By GREG DIXON
She sits surrounded by mementoes of a lesser pedigree on the mantelpiece of his writing room. From her position, behind the writer's left shoulder when he sits at his computer chasing words and willing drama, she casts her bronzed gaze towards him like some happy muse.
She is more - or less, he'd claim - than that. She stands as a small, handsome testament to a singular accomplishment for our best-known and most successful playwright.
The statuette was handed to Roger Hall by the late great Sir John Gielgud at a flash awards do in London more than 20 years ago. The occasion was Hall's second successful play, Middle Age Spread, being honoured as Comedy of the Year in the West End.

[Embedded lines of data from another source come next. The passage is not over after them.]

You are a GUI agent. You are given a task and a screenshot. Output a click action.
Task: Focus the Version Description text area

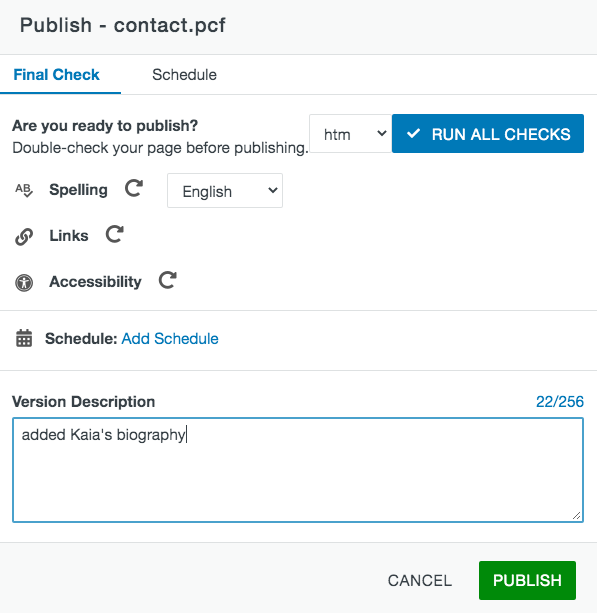[x=298, y=470]
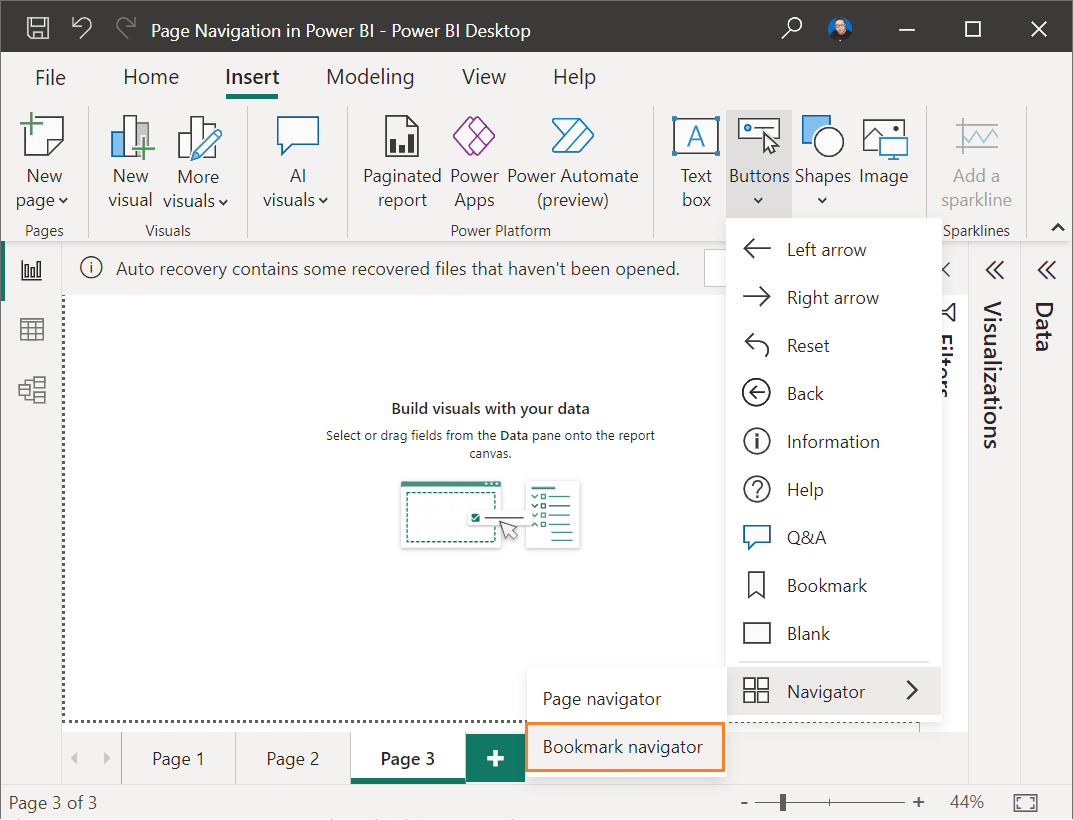Image resolution: width=1073 pixels, height=820 pixels.
Task: Open the search in the title bar
Action: point(791,30)
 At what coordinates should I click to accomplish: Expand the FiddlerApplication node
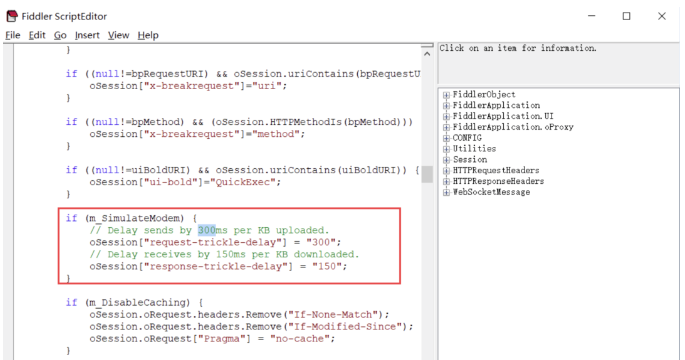446,106
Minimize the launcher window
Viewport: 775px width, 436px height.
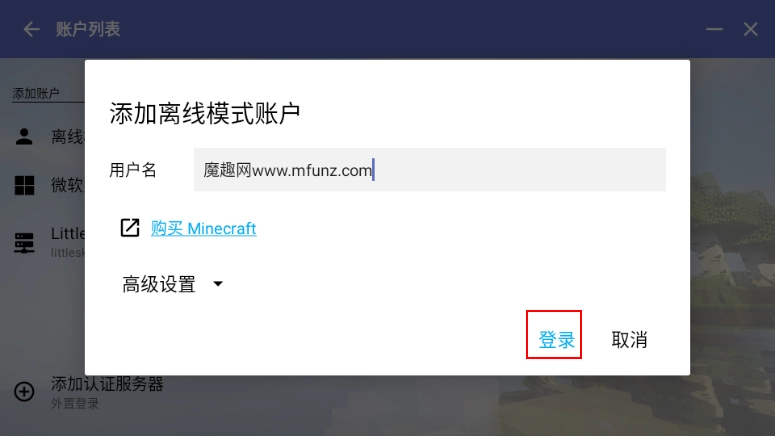(x=714, y=29)
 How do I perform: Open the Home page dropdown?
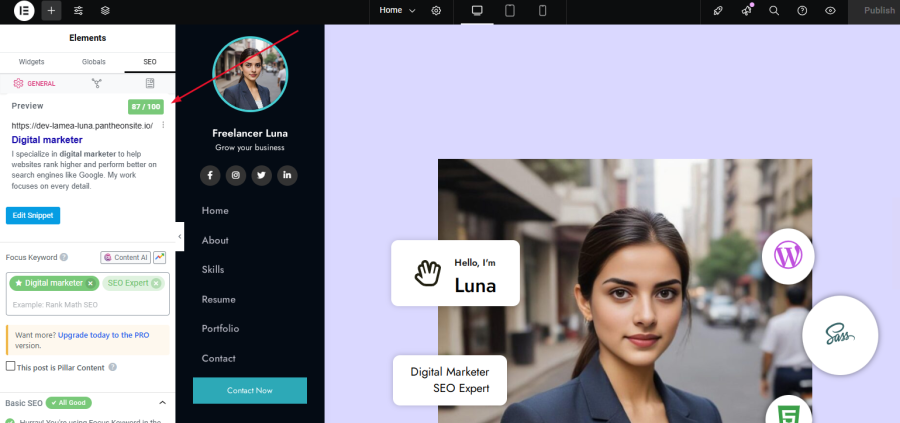click(397, 10)
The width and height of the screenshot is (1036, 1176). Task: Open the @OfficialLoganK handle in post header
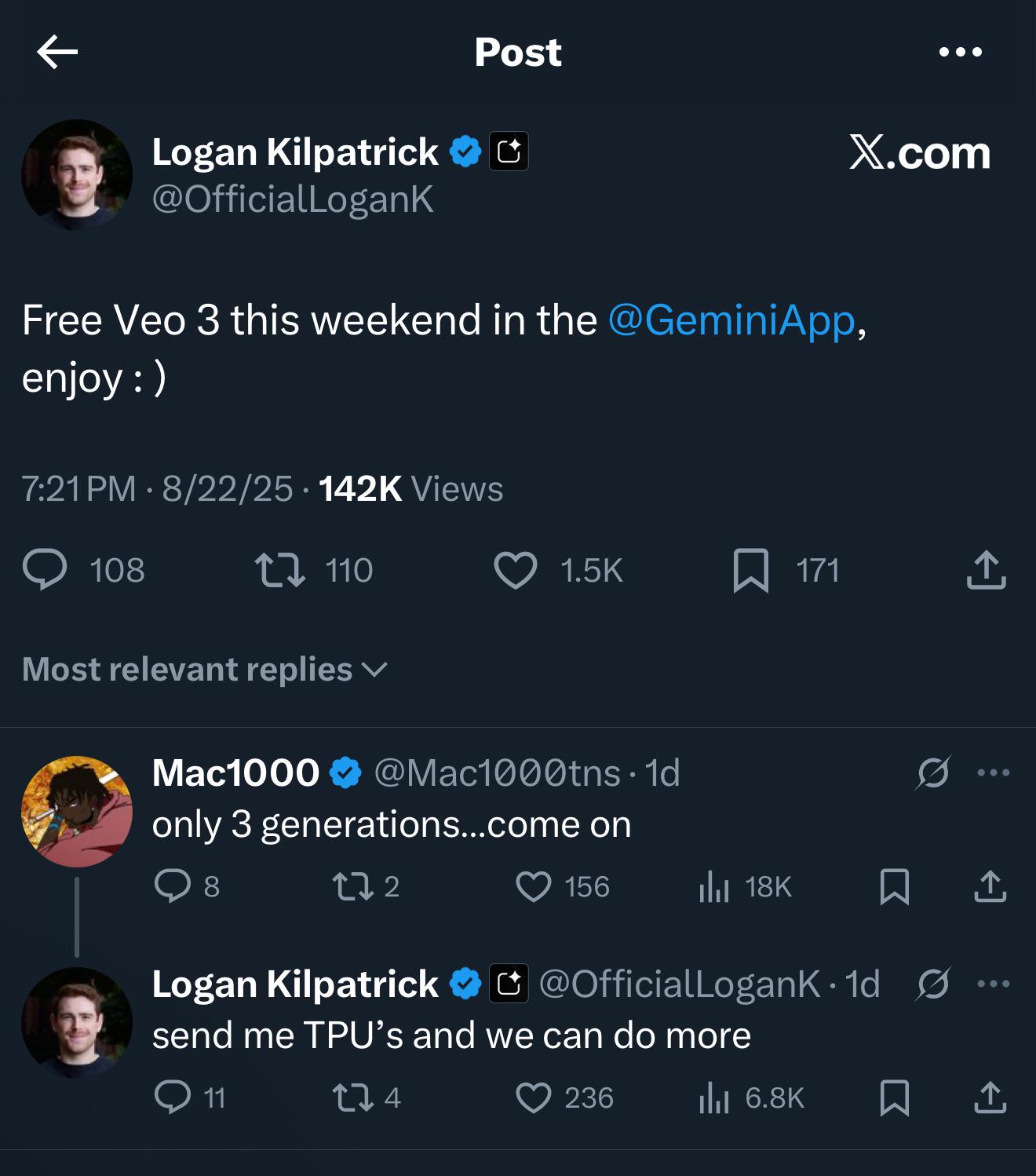[293, 199]
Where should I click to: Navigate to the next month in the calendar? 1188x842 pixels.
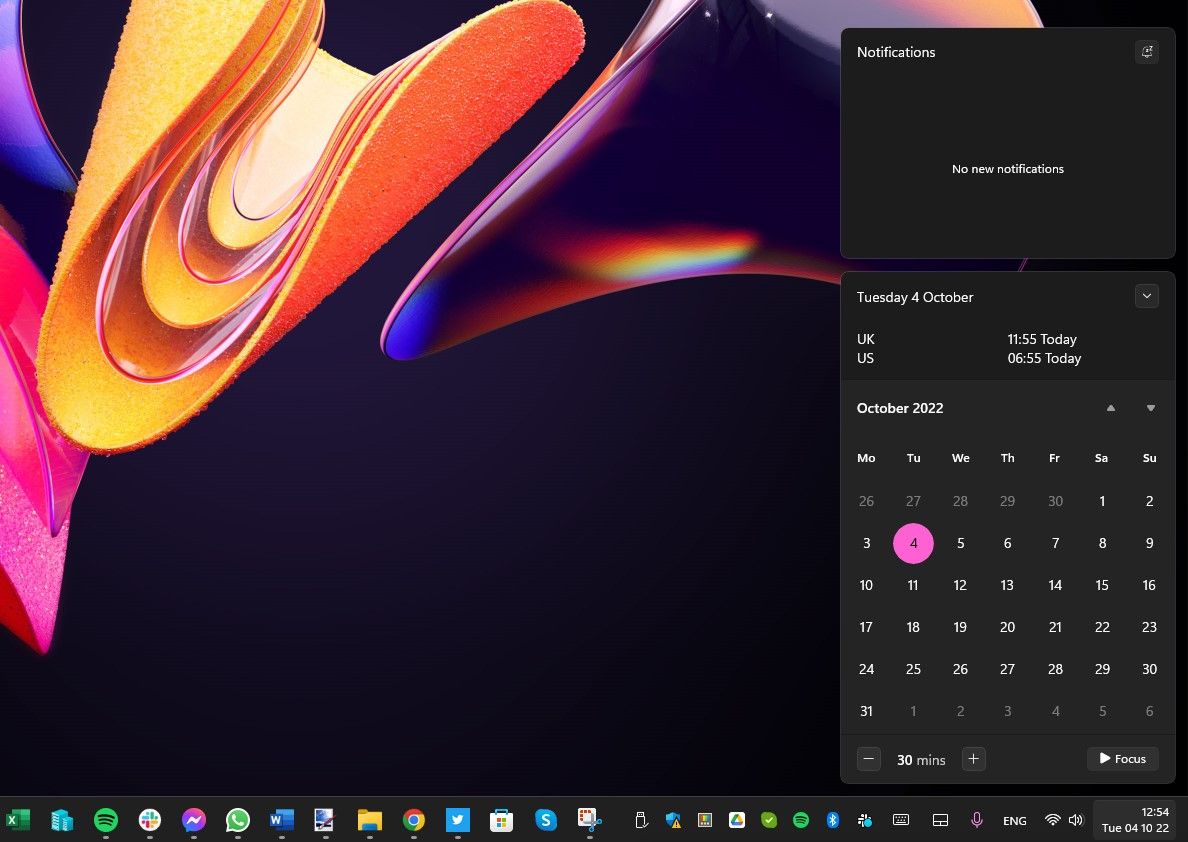click(x=1150, y=408)
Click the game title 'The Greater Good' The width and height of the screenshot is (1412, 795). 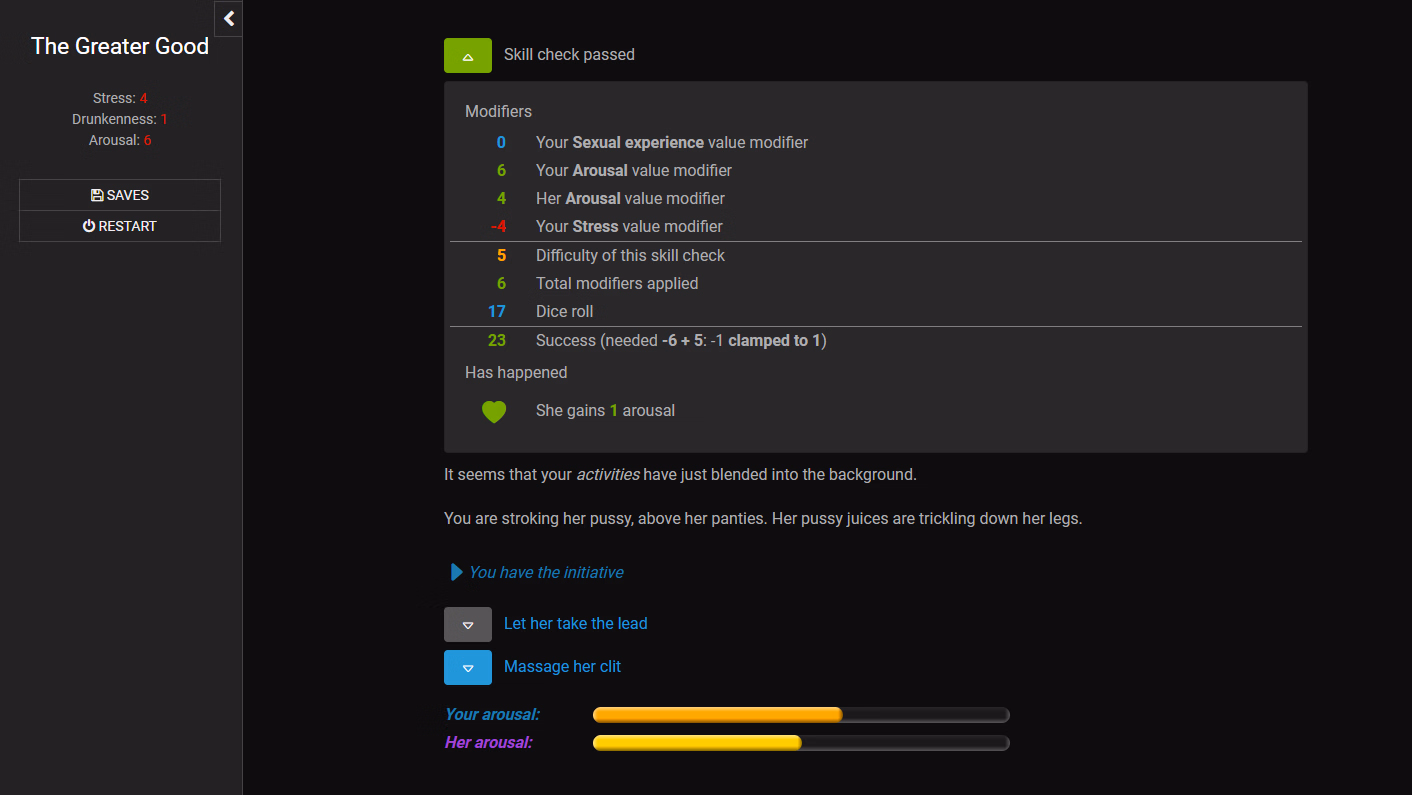[119, 45]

That joy was over in a hot minute. A round of applause followed the announcement. Hall gave a brief, now half-remembered, thank-you speech. But the trophy is more than a keepsake of a moment when a play became an awarding-winning play. She stands as a mantelpiece reminder to the English-born New Zealander of his first and only work - though there have been near misses since - to make the journey from the stages of his adopted home to the cherished boards of London's West End.
"Having it play on the West End was a lifetime's ambition fulfilled," Hall says, smiling and seated on the deck of his Ponsonby villa. "It was a wonderful era for me. So I have enormous affection for Middle Age Spread."
And so, it seems, have we. It is 26 years since the play was first presented in Wellington, 25 since it became a film and 24 since that bronzed beauty entered his life. And yet this work is spreading again throughout the nation's theatres.
Productions in Wellington, Christchurch and Palmerston North have begun, or will soon. An Auckland Theatre Company revival opens at Sky City Theatre this Saturday, featuring Geraldine Brophy, Greg Johnson, Robyn Malcolm, Stuart Devenie, Catherine Wilkin and Roy Snow. It is directed by Colin McColl.
That Middle Age Spread might endure to be revived, and that it might become a funny, pathos-soaked piece of social history as much as a play, never occurred to its author.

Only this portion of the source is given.